"""

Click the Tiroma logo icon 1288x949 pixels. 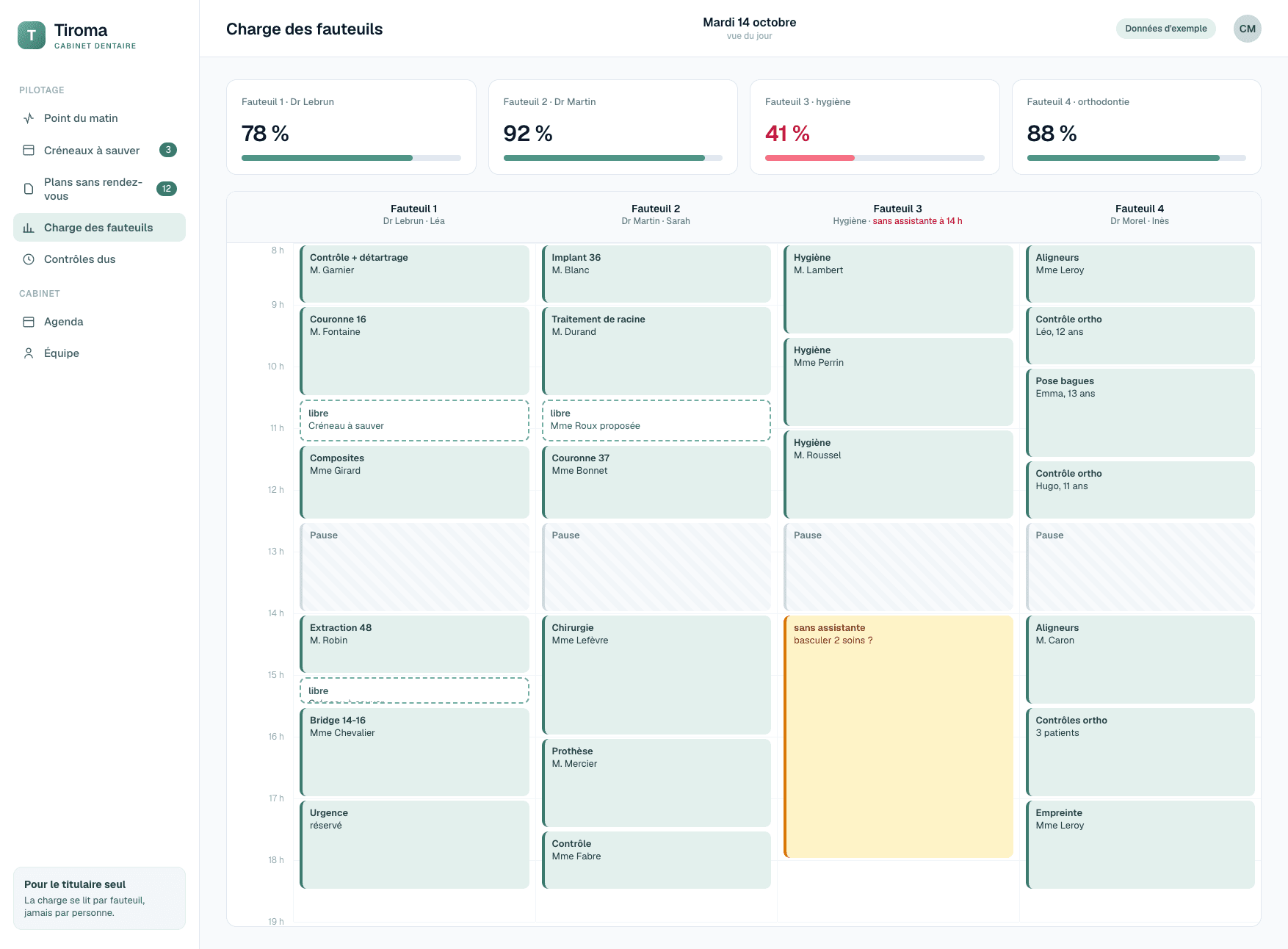tap(32, 35)
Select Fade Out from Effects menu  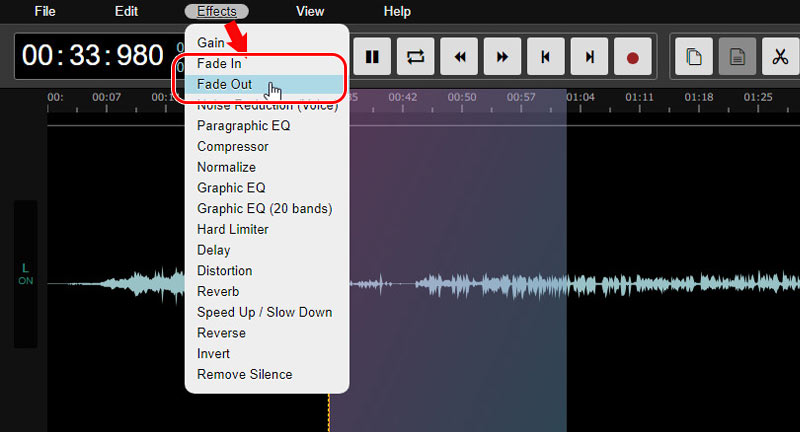(225, 84)
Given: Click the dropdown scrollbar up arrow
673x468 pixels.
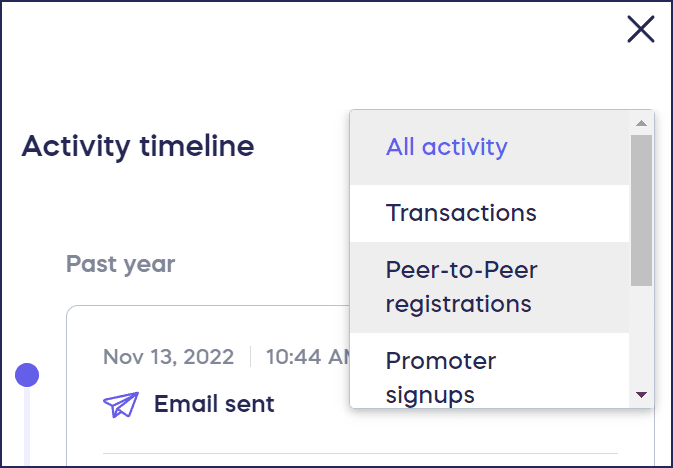Looking at the screenshot, I should click(642, 123).
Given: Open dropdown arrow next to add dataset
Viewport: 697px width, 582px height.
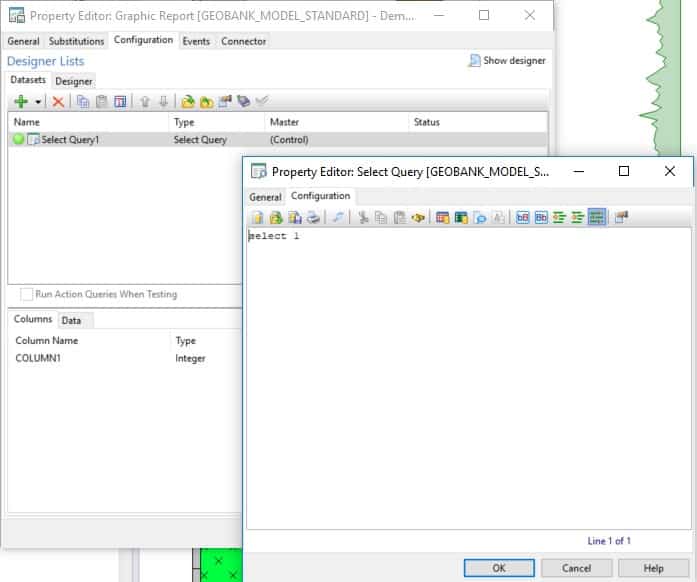Looking at the screenshot, I should [38, 102].
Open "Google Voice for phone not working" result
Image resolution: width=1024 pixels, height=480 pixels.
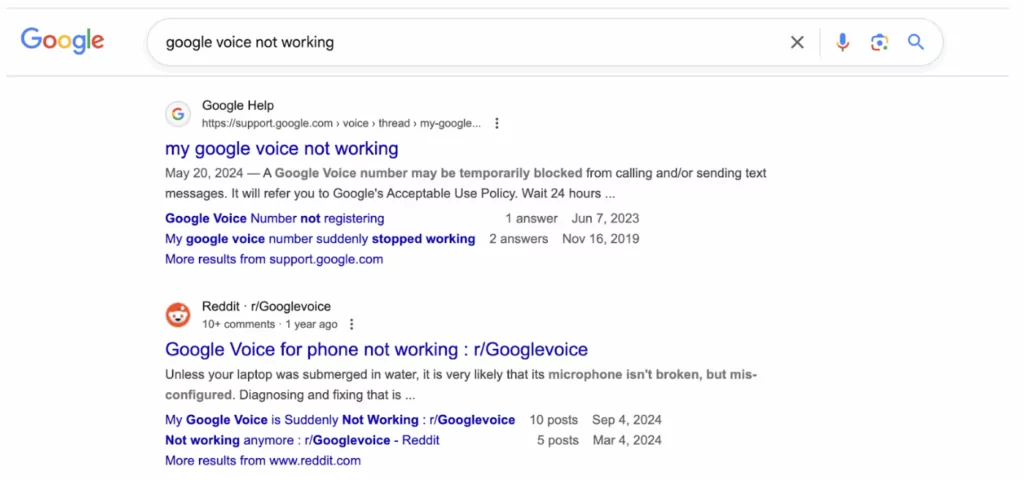click(x=376, y=350)
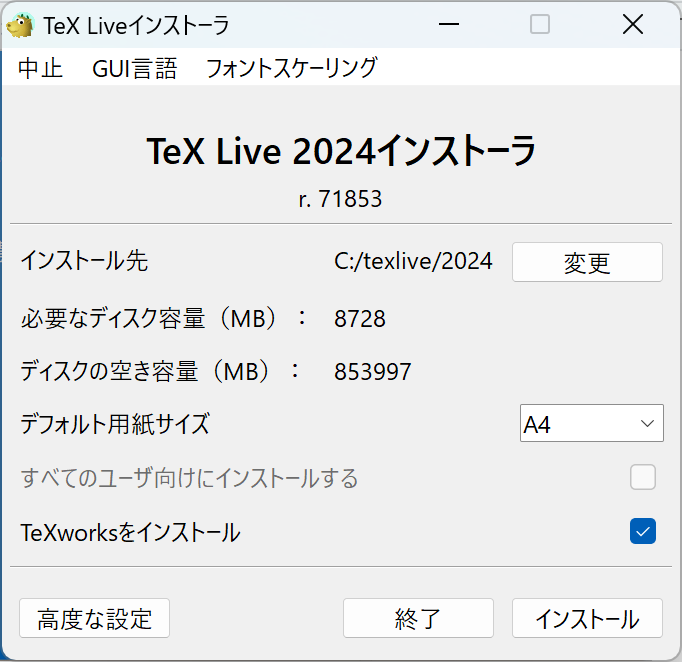Uncheck the TeXworksをインストール checkbox
Image resolution: width=682 pixels, height=662 pixels.
coord(642,532)
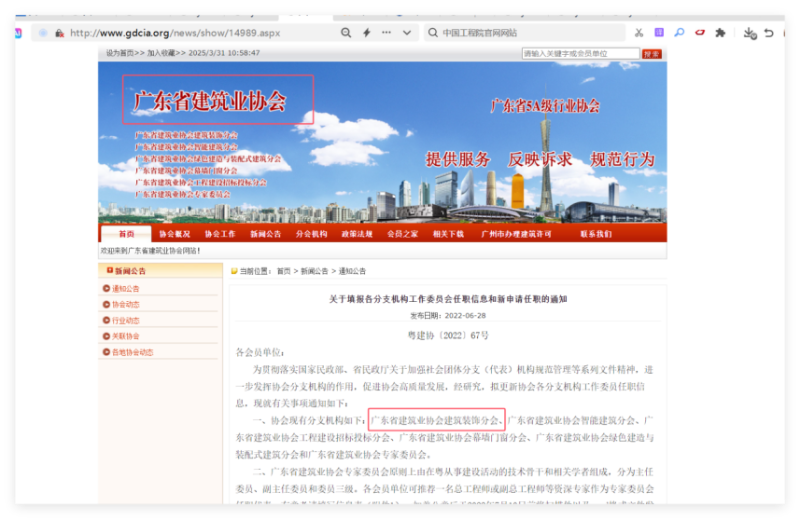
Task: Click the scissors screenshot icon in browser toolbar
Action: pyautogui.click(x=639, y=33)
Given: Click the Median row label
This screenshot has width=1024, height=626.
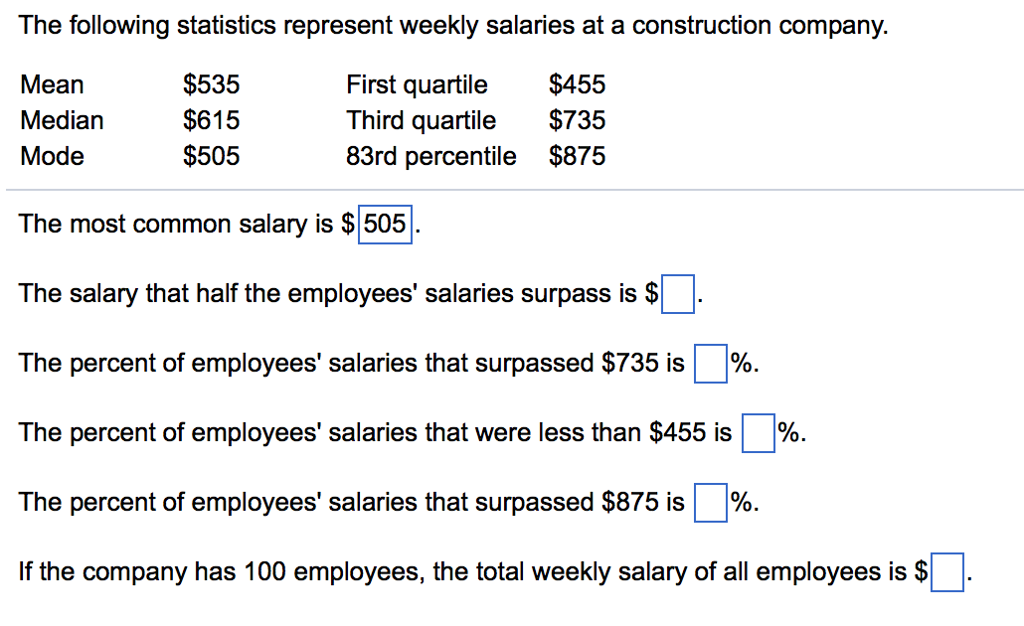Looking at the screenshot, I should (x=61, y=120).
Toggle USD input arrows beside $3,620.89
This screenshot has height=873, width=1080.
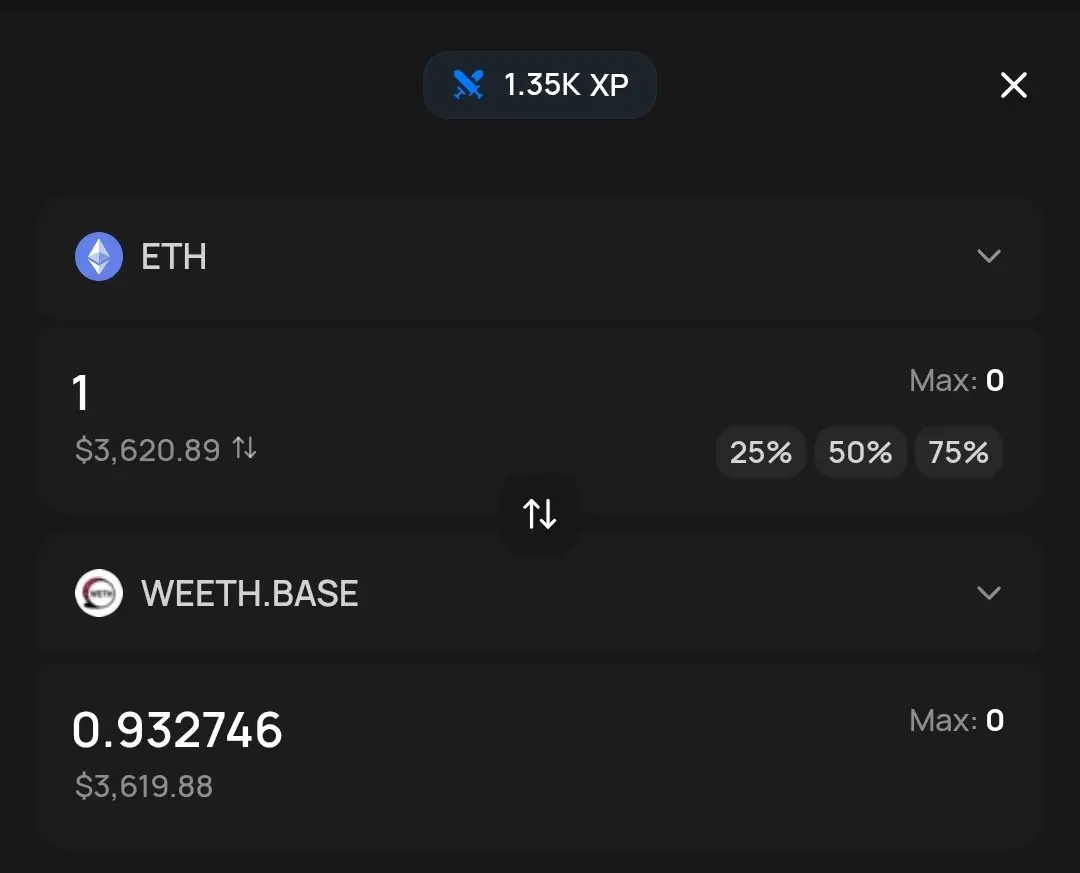(x=245, y=449)
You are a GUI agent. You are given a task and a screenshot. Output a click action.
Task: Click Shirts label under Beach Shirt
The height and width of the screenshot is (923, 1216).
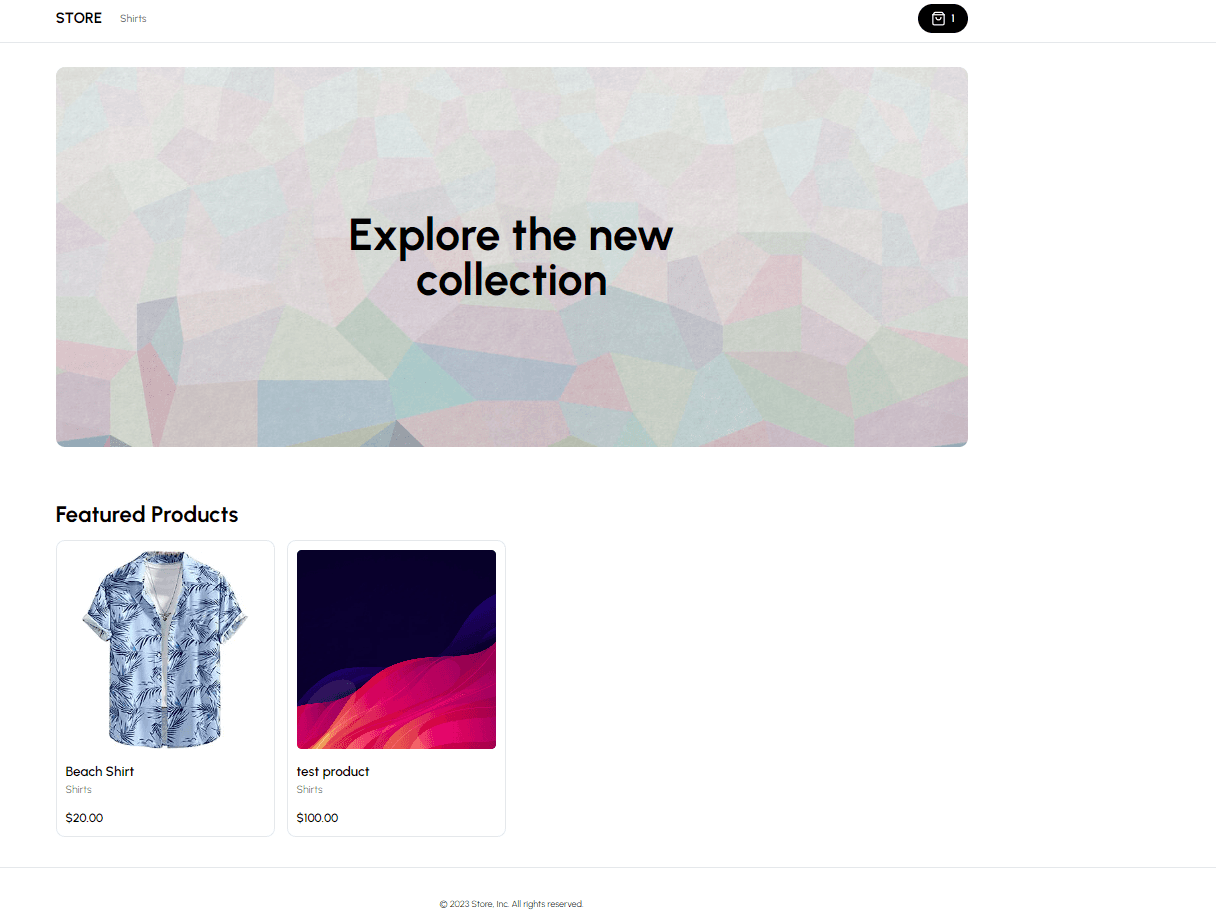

"""

Show the lines of the entries that include the string "label", copying each in full.

Given: Click the Median row label
Task: Click Shirts label under Beach Shirt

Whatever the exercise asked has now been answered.